Pour mieux cerner les domaines sur lesquels la SUERA devrait concentrer ses objectifs et priorités, nous énumérons ici les cinq catégories de contextes territoriaux qui sont caractéristique de la région alpine, à savoir les «métropoles alpines», les «villes alpines», les «zones rurales en phase d’essor», les «zones rurales en phase de déclin» et les «zones touristiques».

3.2.

La région alpine présente de nombreuses caractéristiques spécifiques, qui nécessitent une attention particulière et différencient la SUERA des stratégies macrorégionales pour la Baltique, le Danube ou l’Adriatique et la mer Ionienne: on trouve sur son territoire quelques-unes des aires parmi les plus développées du monde, bénéficiant d’une économie compétitive, d’une qualité de vie de haut niveau et d’une bonne stabilité sociale et politique; elle présente par ailleurs des déséquilibres criants, au plan économique et social, entre les aires rurales, les plaines et les territoires urbains; son patrimoine naturel et ses écosystèmes sont uniques, tandis que ses richesses culturelles représentent un élément fondamental pour la cohésion de sa société et pour son développement même; enfin, elle concentre des flux de trafic tels qu’ils sont devenus problématiques, au plan de la congestion des transports et de la protection de l’environnement.

3.3.

La démarche de la SUERA a pour objectif général de garantir que cette région reste l’une des zones les plus attrayantes d’Europe, qui tire le meilleur parti de ses ressources propres et exploite ses perspectives pour un développement durable et novateur.

3.3.1.

Cette visée sera concrétisée grâce à des actions dont la réalisation s’effectuera au titre de trois «piliers thématiques», à savoir «améliorer la compétitivité, la prospérité et la cohésion», «assurer l’accessibilité et la connectivité pour tous les habitants» et «promouvoir la durabilité environnementale».

3.3.2.   Premier pilier: améliorer la compétitivité, la prospérité et la cohésion de la région alpine

3.3.2.1.

Bien qu’elle constitue le plus grand pôle économique et productif d’Europe, doté d’un fort potentiel de progression, la région alpine souffre encore d’un manque de cohésion économique, sociale et territoriale.
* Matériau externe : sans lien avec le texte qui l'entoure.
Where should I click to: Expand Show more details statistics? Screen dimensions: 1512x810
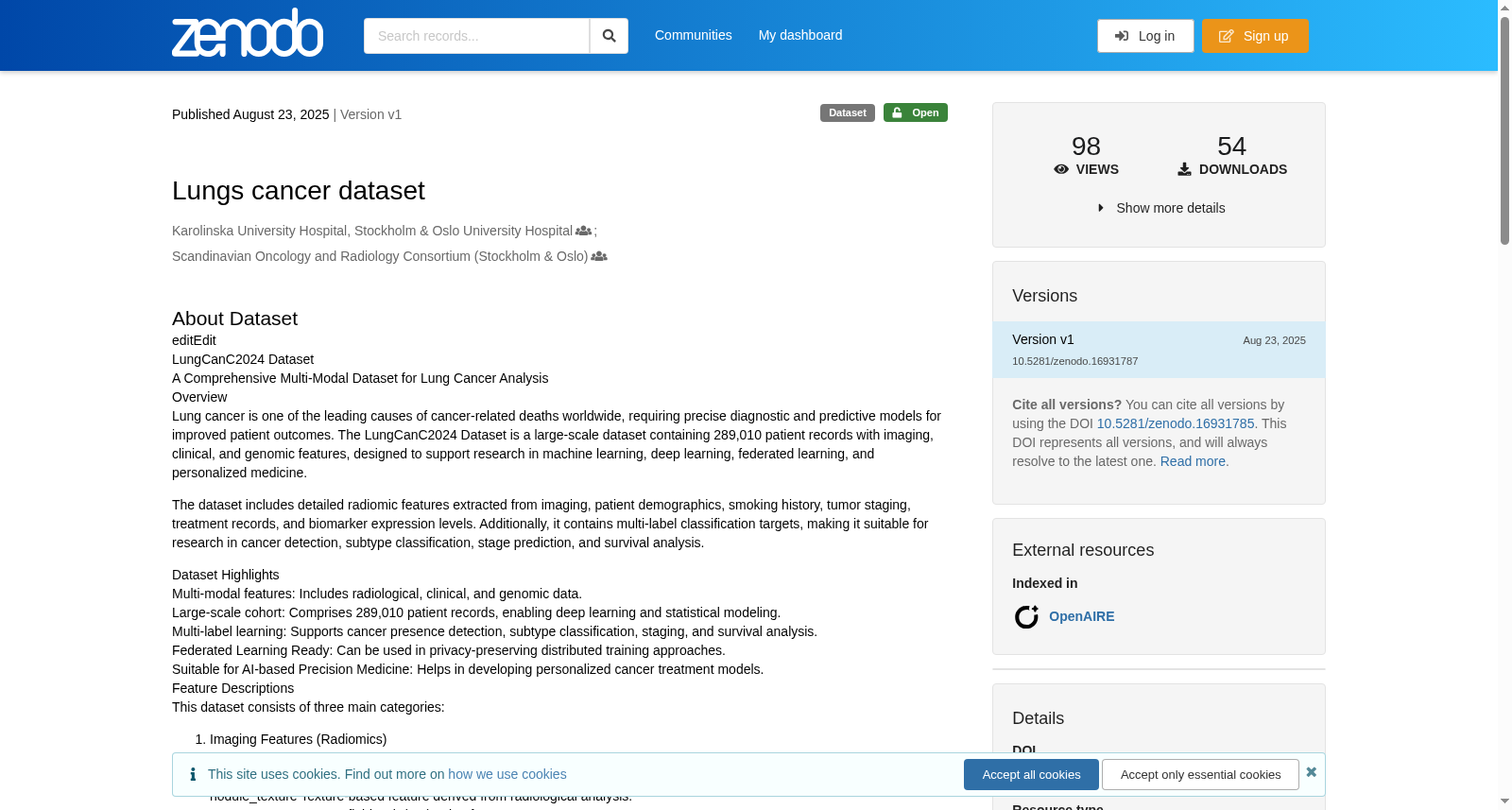point(1160,208)
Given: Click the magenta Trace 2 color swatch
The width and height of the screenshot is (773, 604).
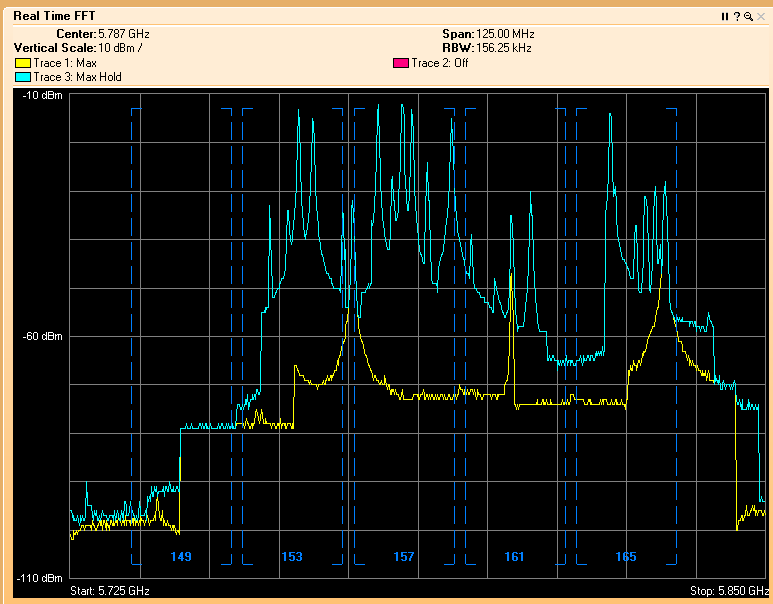Looking at the screenshot, I should (401, 63).
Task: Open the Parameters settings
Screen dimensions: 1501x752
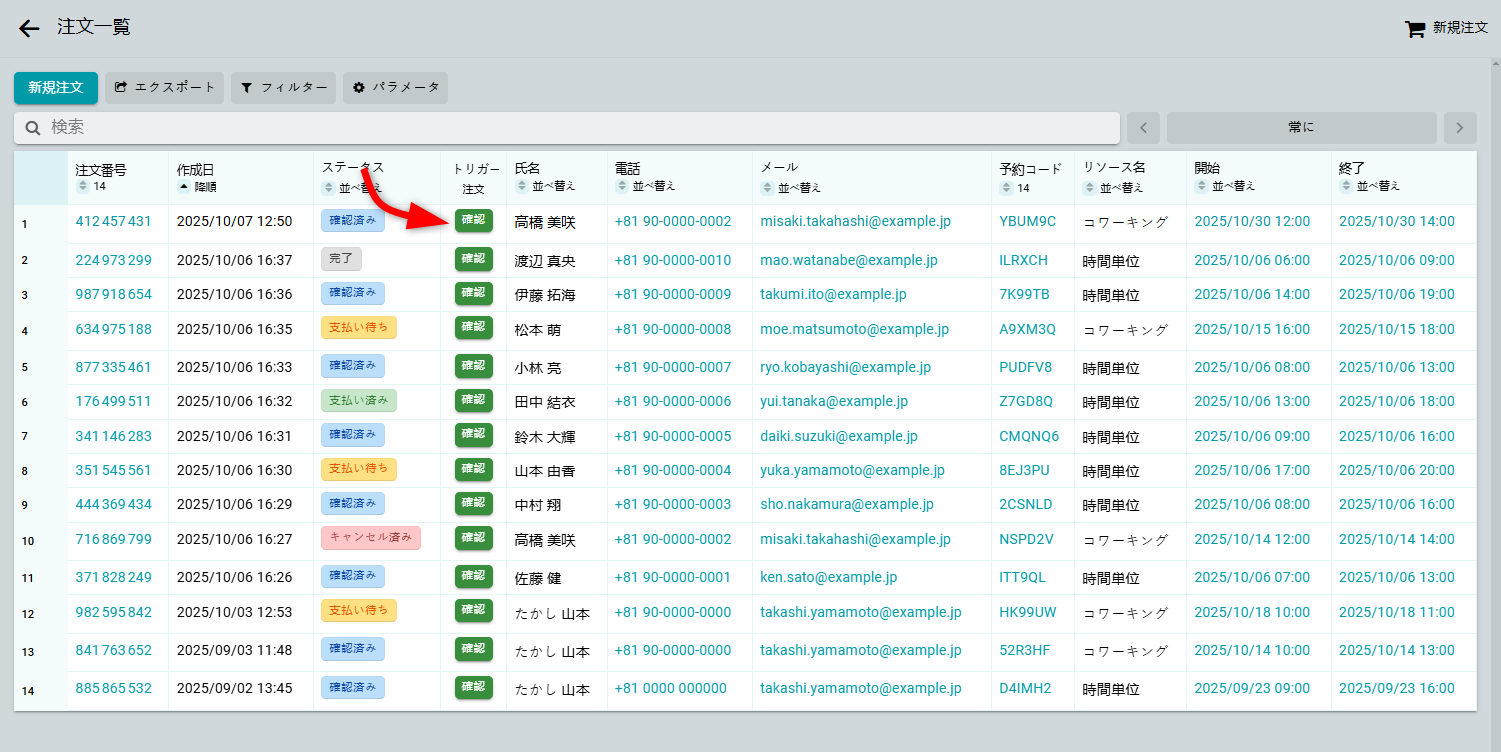Action: pyautogui.click(x=395, y=88)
Les montagnes lui posent un défi pour qu’elle se développe de manière homogène. La SUERA entend favoriser la croissance d’une économie novatrice dans la région, en définissant un modèle plus équilibré, qui tienne également compte de la diversité de ses territoires et de leurs spécificités. Il y a lieu d’y soutenir une économie compétitive, qui sache combiner harmonieusement la prospérité, l’efficacité énergétique, la qualité de vie et les valeurs traditionnelles qui la caractérisent.
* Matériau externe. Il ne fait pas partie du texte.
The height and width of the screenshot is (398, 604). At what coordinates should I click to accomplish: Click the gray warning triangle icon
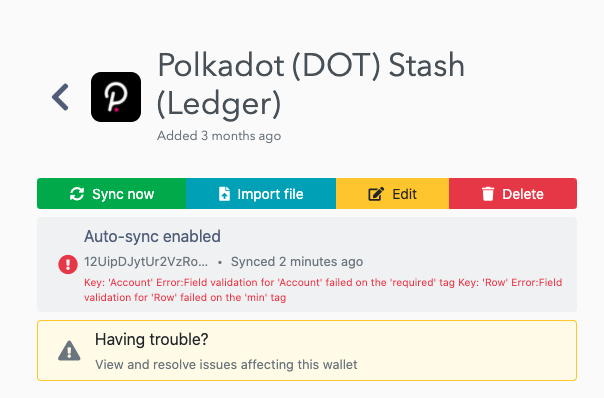[x=69, y=351]
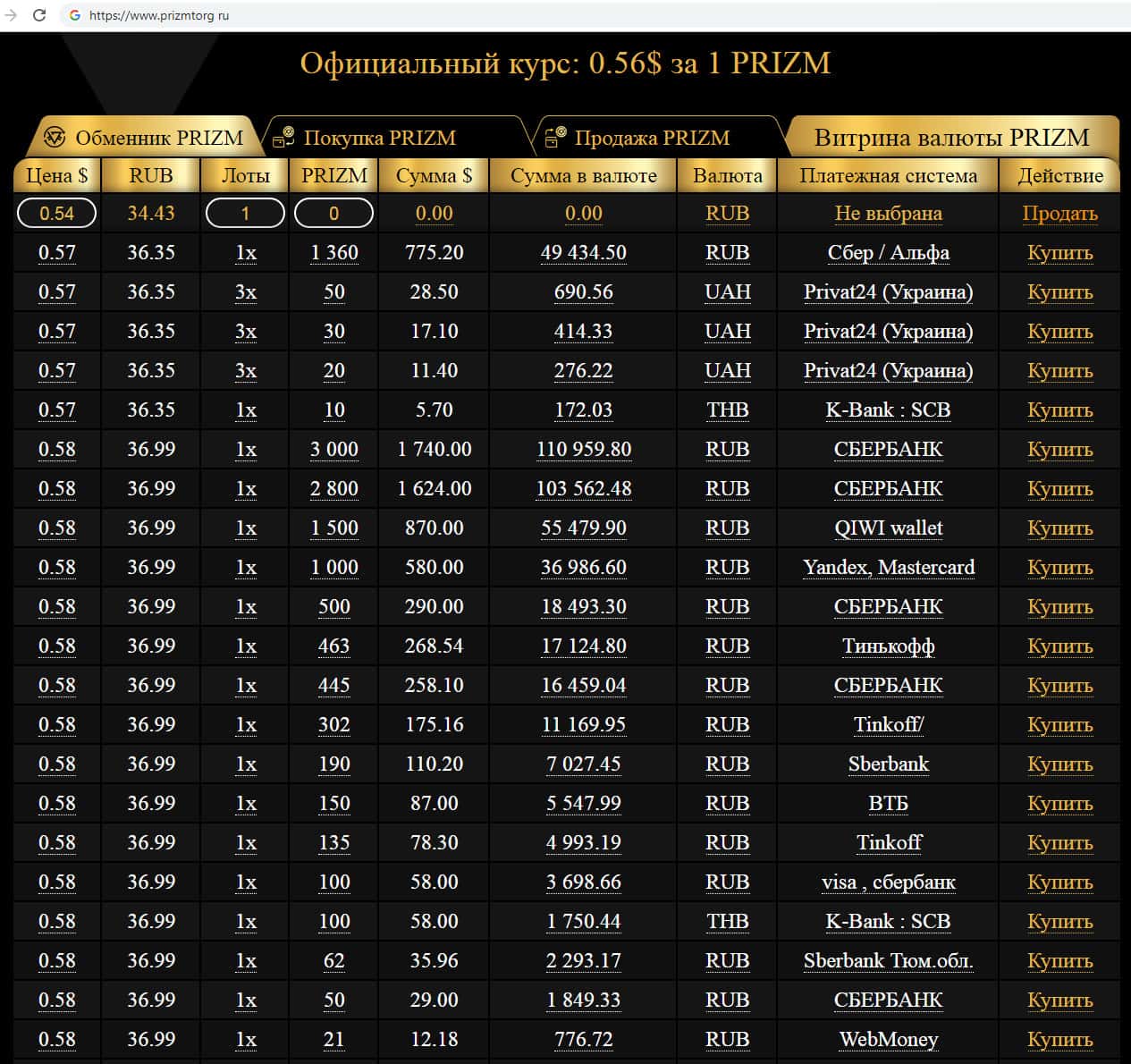Open the RUB currency selector in the first row
This screenshot has width=1131, height=1064.
[x=727, y=214]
3.3.3.   Deuxième pilier: assurer l’accessibilité et la connectivité pour tous les habitants de la région alpine

3.3.3.1.

Il s’impose de soutenir un territorial équilibré, en mettant en œuvre des modèles de mobilité respectueux de l’environnement, des systèmes de transport durables, des services de communication et des infrastructures. La région alpine occupe une position stratégique dans le maillage des transports européens, puisqu’elle est située à l’intersection des axes de liaison nord-sud et est-ouest, tout à la fois. Elle accueille sur son territoire les principales plaques tournantes du transport en Europe, tandis que bon nombre de cols alpins s’inscrivent dans un environnement géographique marqué par une dimension de vulnérabilité écologique. Il est essentiel d’engager une politique coordonnée qui soit capable de satisfaire aux impératifs des transports et de respecter le bien-être de la population et l’équilibre environnemental. Eu égard à son hétérogénéité et aux aspects de complexité géographique qui la caractérisent, le concept de connectivité doit, dans le cas de la région alpine, s’étendre également aux infrastructures et aux services de communication.
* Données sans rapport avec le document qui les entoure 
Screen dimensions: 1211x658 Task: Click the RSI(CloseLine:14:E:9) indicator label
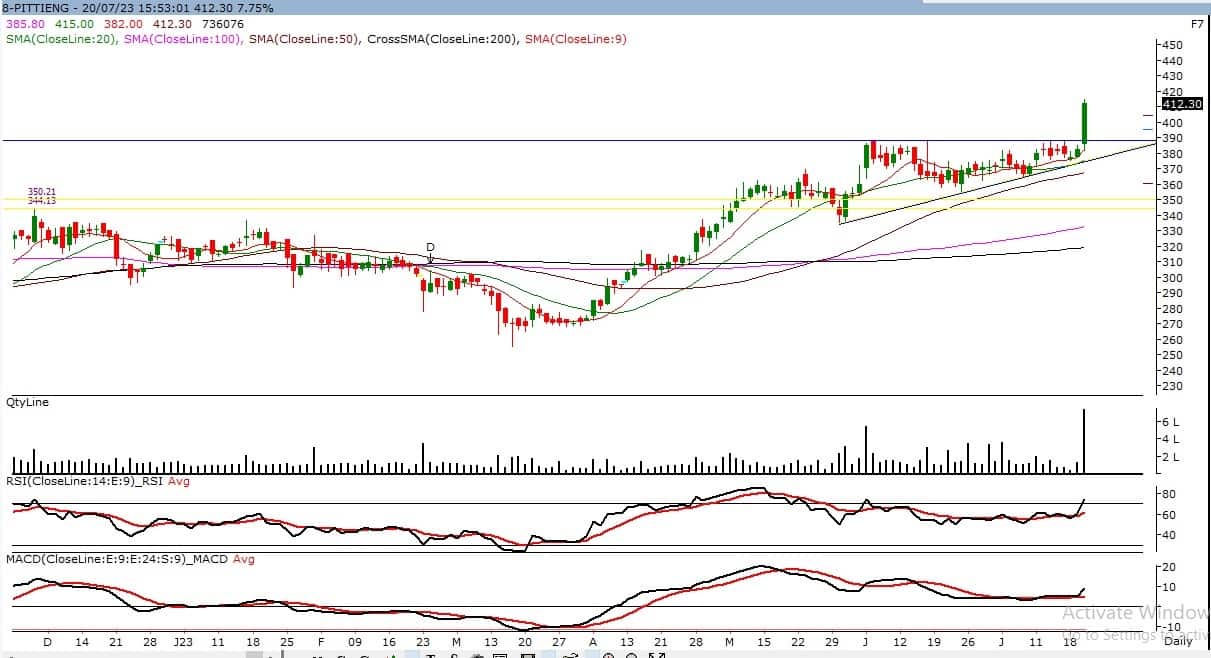(84, 481)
3.3.4.   Troisième pilier: promouvoir la durabilité environnementale de la région alpine

3.3.4.1.

Préserver le patrimoine et encourager une exploitation durable des ressources naturelles et culturelles représente une nécessité incontournable pour la région alpine. L’eau, les ressources minérales, la diversité de paysages à la riche biodiversité et un patrimoine culturel abondant et diversifié constituent des spécificités qu’elle se doit de protéger et de mettre en valeur. Si elle s’effectue dans le respect de l’environnement, l’exploitation de son potentiel de ressources telles que l’eau et la biomasse joue un rôle capital pour soutenir sa compétitivité et sa cohésion, dans la mesure où elle peut l’aider à réaliser des objectifs stratégiques, comme parvenir à l’autosuffisance énergétique ou se doter de capacités de stockage de l’énergie, pour ne citer que ces exemples.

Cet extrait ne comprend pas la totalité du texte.